基於DetNet-FPN的視頻實時檢測demo(pytorch版)


    最近要使用faster-rcnn,DetNet-FPN以及Light-Head三種目標檢測方案訓練自己的數據集,並做一個比較。在GitHub上搜羅了一番,發現下面三個開源項目一脈相承,正合我意。期中DetNet_pytorch和pytorch-lighthead我認為都是基於faster-rcnn.pytorch這個項目改的,作者貌似是佐治亞理工的Ph.D.,確實是高手中的高高手,代碼寫得很流暢。我三個項目都fork了下來,做了不少的修改以適配自己的數據集(不能一天到晚玩coco、voc嘛),期中faster-rcnn.pytorch和DetNet_pytorch都成功地進行了適配並做了大量實驗,唯獨pytorch-lighthead死活沒有搞成功。哎,暫且不管了,考慮到我自己的數據集分類數很有限,用lighthead理論上並不會有啥優勢。事實上,我后面嘗試了LightHead的tensorflow版本,也印證了我的想法,mAP差異甚小。
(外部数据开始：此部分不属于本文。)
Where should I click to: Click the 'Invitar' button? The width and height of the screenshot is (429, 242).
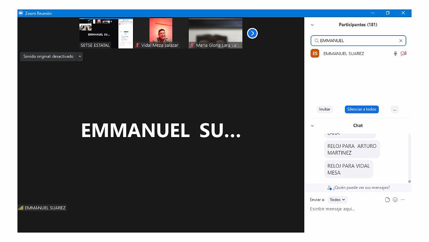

https://github.com/jwyang/faster-rcnn.pytorch   

https://github.com/guoruoqian/DetNet_pytorch

https://github.com/chengsq/pytorch-lighthead

        以使用的較多的DetNet_pytorch為例,配合代碼介紹視頻流demo(輸入為視頻文件而非單張圖片)。對於DetNet的實現原理,不再做過多闡述,這一部分網絡上已有大量詳細介紹的文章。

0. 我的環境
Python 2.7
Pytorch 0.3.1
CUDA 9.0
1. 准備
        按照作者文檔上的要求安裝好一些依賴包,這個過程可能會有一點小挫折,別一開始就放棄,以下是作者建議的環境配置。

Python 2.7 or 3.6
Pytorch 0.2.0 or higher(not support pytorch version >=0.4.0)
CUDA 8.0 or higher
        從Git上下載代碼,完成編譯。編譯也有可能遇到錯誤,繼續鍛煉你Linux運維能力。

cd lib
sh make.sh
2.代碼調整
        作者已經提供了一個demo.py的程序,雖然不是我想要的視頻流demo,但主體架構沒問題,只要在這上面進行二次開發即可。以下是我修改后的demo.py程序,以供參考。如果是想要修改為faster rcnn版的視頻流demo也是很容易的,可自行修改。

# coding: utf-8
# --------------------------------------------------------
# Tensorflow Faster R-CNN
# Licensed under The MIT License [see LICENSE for details]
# Written by Jiasen Lu, Jianwei Yang, based on code from Ross Girshick
# --------------------------------------------------------
from __future__ import absolute_import
from __future__ import division
from __future__ import print_function

import _init_paths
import os
import sys
import numpy as np
import argparse
import pprint
import pdb
import time
import cv2
import cPickle
import torch
from torch.autograd import Variable
import torch.nn as nn
import torch.optim as optim
import glob
import torchvision.transforms as transforms
import torchvision.datasets as dset
from PIL import Image
from scipy.misc import imread
from roi_data_layer.roidb import combined_roidb
from roi_data_layer.roibatchLoader import roibatchLoader
from model.utils.config import cfg, cfg_from_file, cfg_from_list, get_output_dir

from model.rpn.bbox_transform import clip_boxes
from model.nms.nms_wrapper import nms
from model.rpn.bbox_transform import bbox_transform_inv
from model.utils.net_utils import save_net, load_net, vis_detections
from model.utils.blob import prep_im_for_blob,im_list_to_blob
import pdb
from model.fpn.detnet_backbone import detnet

import warnings
warnings.filterwarnings("ignore")

def parse_args():
"""
Parse input arguments
"""
#減少篇幅,此處省略若干

args = parser.parse_args()
return args

lr = cfg.TRAIN.LEARNING_RATE
momentum = cfg.TRAIN.MOMENTUM
weight_decay = cfg.TRAIN.WEIGHT_DECAY

def get_image_blob(im):
"""Converts an image into a network input.
Arguments:
im: data of image
Returns:
blob (ndarray): a data blob holding an image pyramid
im_scale_factors (list): list of image scales (relative to im) used
in the image pyramid
"""
im_scales = []
processed_ims = []
scale_inds = np.random.randint(0, high=len(cfg.TRAIN.SCALES), size=1)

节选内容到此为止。